# Exercise instructions
With the images removed, transcribe the listing that follows exactly.

# Dataset records
------------------------

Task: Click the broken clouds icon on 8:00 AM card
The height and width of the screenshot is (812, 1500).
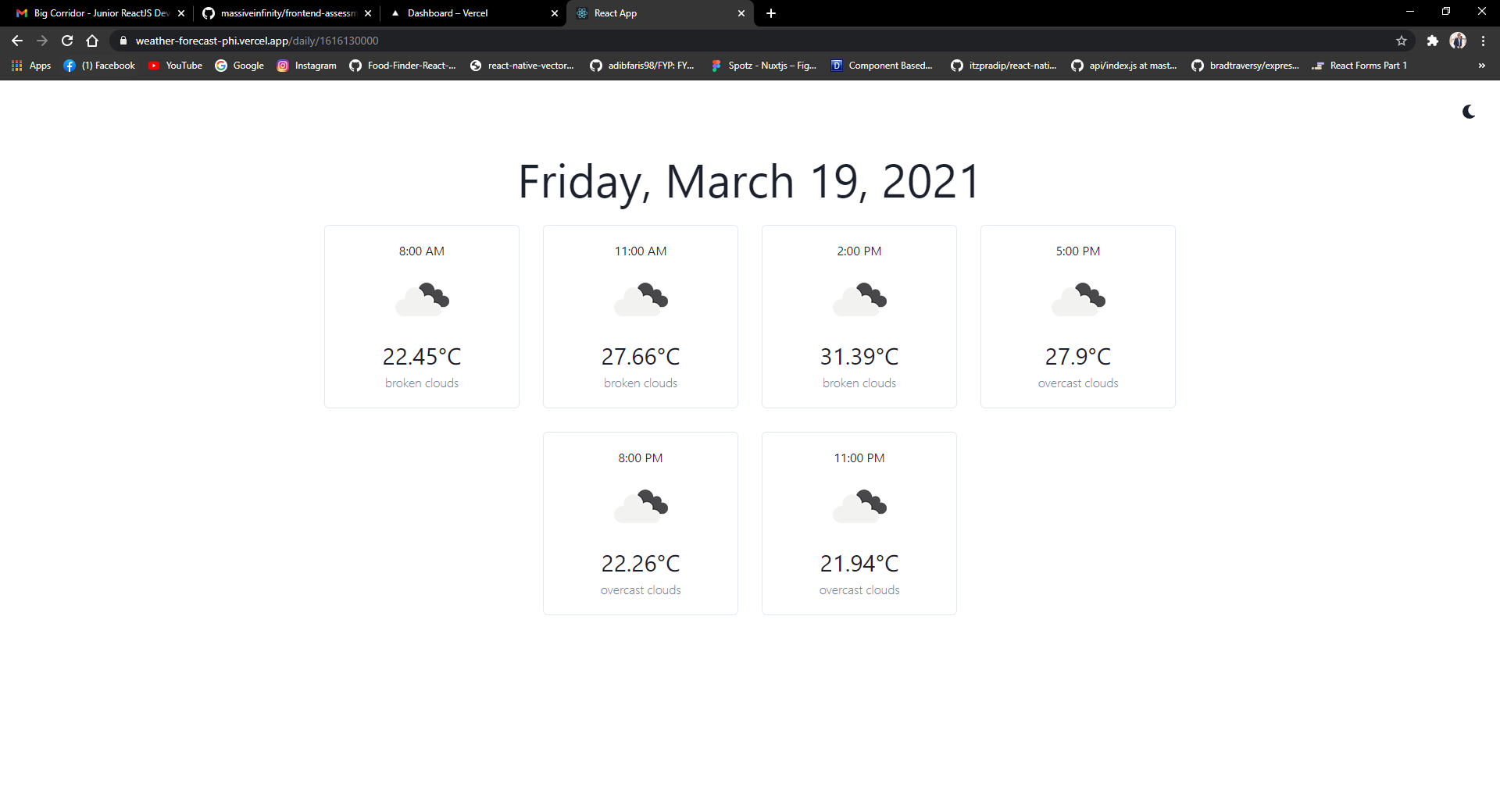Action: coord(421,299)
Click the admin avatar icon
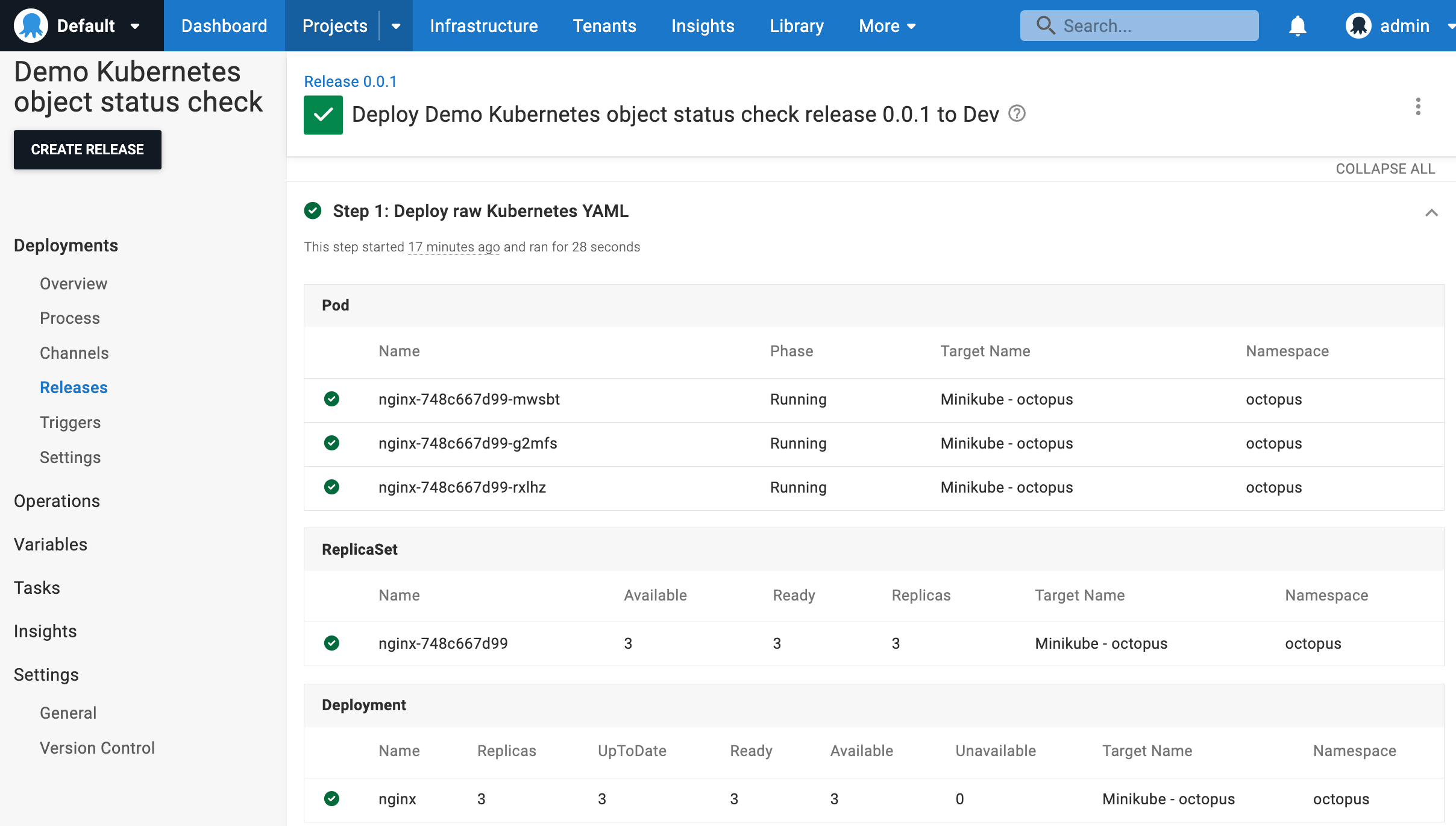Image resolution: width=1456 pixels, height=826 pixels. pos(1360,25)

------------------------

# Answer for this exercise
Task: Click the broken clouds icon on 8:00 AM card
The height and width of the screenshot is (812, 1500).
Action: coord(421,299)
Click the admin avatar icon
Image resolution: width=1456 pixels, height=826 pixels. pos(1360,25)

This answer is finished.